La Guinée est un État partie au Statut de Rome. En tant que Procureur de la Cour pénale internationale (la « CPI » ou la « Cour »), je suis profondément préoccupée par les récents évènements dans le pays.
À l’approche de l’élection présidentielle prévue pour le 18 octobre 2020, je suis très préoccupée par les récentes informations faisant état de brutalités entre les partisans des divers candidats et d’affrontements violents entre les manifestants et les forces de l’ordre. Ces épisodes récurrents de violences électorales sont déplorables. Ils contribuent à perpétuer le cycle de la violence en Guinée. Il est urgent d’y mettre un terme.
Je condamne tout particulièrement les propos incendiaires tenus par certains acteurs politiques dans le cadre de leur campagne électorale, qui ont pour effet d’exacerber les tensions ethniques au sein du peuple de Guinée. Les dirigeants politiques ont non seulement le devoir de garantir un processus électoral transparent et pacifique, mais aussi d’empêcher et de dissuader leurs partisans de recourir à la violence, quelle qu’elle soit, avant et après le scrutin.
Comme je l’ai déjà fait lors des élections précédentes entachées de violences, j’appel au calme et à la retenue de tous les acteurs politiques et de leurs partisans. Les différends entre les candidats aux élections devraient être réglés par les autorités compétentes, dans le plein respect de la loi. À cet égard, je tiens à réitérer ce point important: toute personne qui commet, ordonne, incite, encourage ou contribue de toute autre manière à la commission de crimes visés par le Statut de Rome est passible de poursuites devant les tribunaux de la Guinée ou devant la CPI.

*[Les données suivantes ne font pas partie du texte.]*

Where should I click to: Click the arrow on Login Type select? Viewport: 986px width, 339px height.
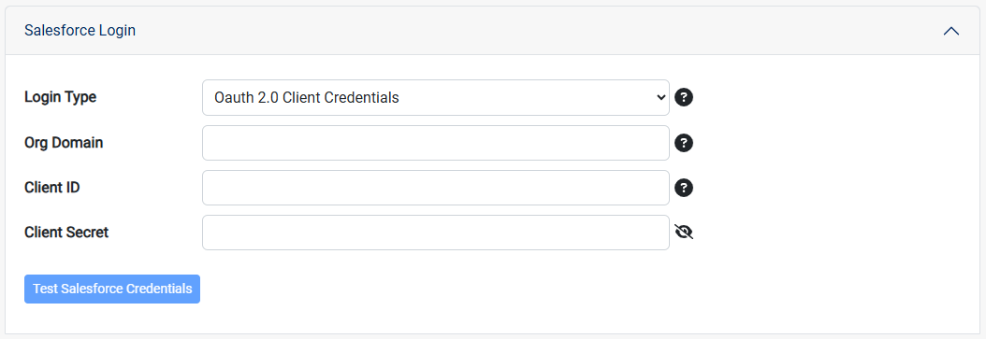tap(660, 97)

Par ailleurs, à l’occasion de la récente commémoration des événements du 28 septembre 2009, onze ans après les faits, je tiens à assurer les victimes de ces événements tragiques et leurs familles que nous ne restons pas les bras croisés. Mon Bureau continue d’insister pour que les autorités organisent rapidement le procès des accusés.

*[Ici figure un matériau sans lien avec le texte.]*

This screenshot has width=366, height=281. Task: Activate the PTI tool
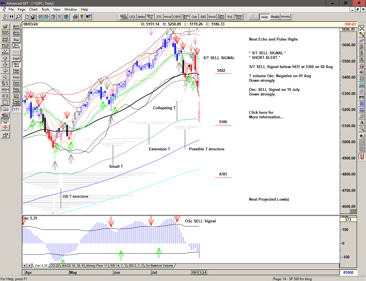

Je réaffirme mon soutien aux autorités guinéennes afin que les auteurs de ces événements tragiques rendent des comptes devant la justice et je me tiens prête à soutenir les initiatives nationales en vue de la tenue d’un procès équitable et impartial. Toutefois, si ces démarches tardent encore à se concrétiser dans les faits, alors il est également de mon devoir de demander l’ouverture d’une enquête par mon Bureau dans le cadre de l'exercice indépendant et impartial du mandat qui m'a été confié en vertu du Statut de Rome.
J’ai toujours considéré que la tenue de véritables procédures nationales, à proximité des victimes et des communautés touchées, pouvait contribuer aux deux objectifs ultimes du Statut de Rome: la lutte contre l’impunité et la prévention des crimes les plus graves.
Cependant, au stade actuel de la procédure en cours, et bien que je sois consciente des contraintes strictes imposées par la pandémie de Covid-19 sur le système judiciaire guinéen, je dois insister sur le fait que les retards à répétition dans l’organisation matérielle du procès, de même que le contexte politique actuel, ne sauraient servir d’excuses pour empêcher l’ouverture de ce procès tant attendu.
Au cours des mois à venir, la Guinée peut et doit prouver sa volonté de combattre l’impunité et de prévenir de nouveaux cycles de violence et sa capacité à le faire.
Le Bureau du Procureur de la CPI mène des examens préliminaires, des enquêtes et des poursuites à propos du crime de génocide, des crimes contre l'humanité, des crimes de guerre et du crime d'agression, en toute impartialité et en toute indépendance. Depuis 2003, le Bureau enquête sur plusieurs situations relevant de la compétence de la CPI, notamment en Afghanistan (qui fait actuellement l'objet d’une demande de sursis visée à l'article 18 du Statut de Rome), au Burundi, en Côte d'Ivoire, au Darfour (Soudan), en Géorgie, au Kenya, en Libye, au Mali, en Ouganda, en République centrafricaine (deux situations distinctes), en République démocratique du Congo et en République populaire du Bangladesh/République de l'Union du Myanmar. Le Bureau conduit également des examens préliminaires à propos des situations en Bolivie, en Colombie, en Guinée, en Iraq/Royaume-Uni, au Nigéria, aux Philippines, en Ukraine et au Venezuela (I et II), tandis que la situation en Palestine doit faire l'objet d'une décision judiciaire.